ChatGPTの「トロッコ問題」に関するコロコロ変わるアドバイスが人間の道徳心に影響することが実験で明らかに
OpenAIが開発した対話型AIのChatGPTは非常に高い精度で人間とチャットすることが可能ですが、ChatGPTはあくまで言語を処理する計算機として機能するだけであり、時にはデタラメなことを自信満々で断言する場合もあります。新たに学術誌のScientific Reportsに掲載された論文では、「1人を犠牲にしてより大勢を助けてもいいのか?」を問う思考実験のトロッコ問題についてChatGPTが生成したいい加減なアドバイスが、人間の選択に影響を与えてしまう可能性があると示されました。<中略>
まずKrügel氏らは、「1人の命を救うために5人を犠牲にするべきなのか?」とChatGPTに問いかけ、生成された回答を記録しました。
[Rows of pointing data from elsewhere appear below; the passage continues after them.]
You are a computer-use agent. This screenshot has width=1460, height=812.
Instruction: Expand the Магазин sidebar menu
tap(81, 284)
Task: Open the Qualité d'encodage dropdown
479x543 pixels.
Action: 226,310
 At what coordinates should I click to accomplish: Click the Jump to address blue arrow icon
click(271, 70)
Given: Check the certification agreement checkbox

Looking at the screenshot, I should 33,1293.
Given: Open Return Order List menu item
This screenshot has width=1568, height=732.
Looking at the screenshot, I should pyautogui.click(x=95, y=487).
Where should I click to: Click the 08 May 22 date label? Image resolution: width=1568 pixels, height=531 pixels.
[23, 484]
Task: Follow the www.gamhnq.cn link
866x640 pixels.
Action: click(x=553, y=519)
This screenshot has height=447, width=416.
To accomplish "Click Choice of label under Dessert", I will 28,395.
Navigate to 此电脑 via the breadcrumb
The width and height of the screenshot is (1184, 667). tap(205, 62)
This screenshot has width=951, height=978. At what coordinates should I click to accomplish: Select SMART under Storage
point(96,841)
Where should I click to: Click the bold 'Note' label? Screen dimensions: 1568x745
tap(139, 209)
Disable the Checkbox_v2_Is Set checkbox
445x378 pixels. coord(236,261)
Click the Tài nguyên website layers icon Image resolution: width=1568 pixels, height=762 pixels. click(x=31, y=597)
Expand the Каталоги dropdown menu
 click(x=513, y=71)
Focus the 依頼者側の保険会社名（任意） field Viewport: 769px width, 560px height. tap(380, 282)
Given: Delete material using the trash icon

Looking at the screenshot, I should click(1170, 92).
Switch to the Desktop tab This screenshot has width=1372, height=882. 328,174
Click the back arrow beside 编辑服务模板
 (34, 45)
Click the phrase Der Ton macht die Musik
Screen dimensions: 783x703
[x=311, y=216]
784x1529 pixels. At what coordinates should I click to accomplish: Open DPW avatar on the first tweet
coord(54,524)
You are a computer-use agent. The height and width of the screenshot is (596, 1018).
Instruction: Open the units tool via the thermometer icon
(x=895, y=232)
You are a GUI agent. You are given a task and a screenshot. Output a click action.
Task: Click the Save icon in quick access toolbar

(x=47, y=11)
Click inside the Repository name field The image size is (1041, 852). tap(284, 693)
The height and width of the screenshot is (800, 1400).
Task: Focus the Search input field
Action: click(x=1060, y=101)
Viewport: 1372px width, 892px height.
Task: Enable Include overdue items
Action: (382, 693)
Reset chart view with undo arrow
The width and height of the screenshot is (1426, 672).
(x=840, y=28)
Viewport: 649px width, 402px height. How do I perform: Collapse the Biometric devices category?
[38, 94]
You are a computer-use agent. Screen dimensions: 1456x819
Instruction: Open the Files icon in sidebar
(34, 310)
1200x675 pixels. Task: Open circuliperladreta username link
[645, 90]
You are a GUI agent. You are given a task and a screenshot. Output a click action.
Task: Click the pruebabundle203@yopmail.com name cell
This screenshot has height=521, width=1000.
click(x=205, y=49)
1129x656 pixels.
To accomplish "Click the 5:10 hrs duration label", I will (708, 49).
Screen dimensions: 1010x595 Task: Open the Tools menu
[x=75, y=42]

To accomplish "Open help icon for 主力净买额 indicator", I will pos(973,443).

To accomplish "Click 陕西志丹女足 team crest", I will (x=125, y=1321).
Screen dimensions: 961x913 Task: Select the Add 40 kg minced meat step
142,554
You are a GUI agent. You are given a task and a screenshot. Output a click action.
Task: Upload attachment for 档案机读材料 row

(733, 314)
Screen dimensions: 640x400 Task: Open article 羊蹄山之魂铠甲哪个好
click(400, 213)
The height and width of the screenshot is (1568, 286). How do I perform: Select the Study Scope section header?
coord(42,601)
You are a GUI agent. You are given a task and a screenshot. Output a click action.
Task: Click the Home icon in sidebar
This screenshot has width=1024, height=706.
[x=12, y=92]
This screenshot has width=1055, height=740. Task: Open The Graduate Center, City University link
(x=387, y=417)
以下は実際に研究チームがした質問と、ChatGPTが生成した回答を撮影したスクリーンショットです。ChatGPTは「非常に難しいシチュエーションではあるものの、自分の行為とその結果助けられる命の数を考慮し、より多くの人々を助けた方がいい」と回答しています。
以下は、同じく研究チームの質問とChatGPTが生成した回答を撮影したスクリーンショットですが、ChatGPTは「誰かの生き死にを決定するべきではなく、誰かを助けるために1人を傷つけることは許されない」と、上の例とは異なる回答をしています。<中略>
有効回答767件(女性の平均年齢が39歳、男性の平均年齢が35.5歳)を分析したところ、被験者の回答は事前に見たアドバイスに左右される傾向が有意に見られました。この傾向は、被験者がアドバイスはChatGPTによって生成されたものだと知っていた場合でもほとんど変わらずに確認されたとのことです。
一方、被験者の80%は「事前のアドバイスは回答内容に影響しなかった」と回答しましたが、被験者の回答は事前に読んだアドバイスと合致する確率が有意に高く、ChatGPTによるアドバイスでもその傾向は変わりませんでした。この結果は、被験者はChatGPTのアドバイスから受けた影響を過小評価しており、本人も知らないうちに思考がChatGPTに左右されていた可能性があることを示唆しています。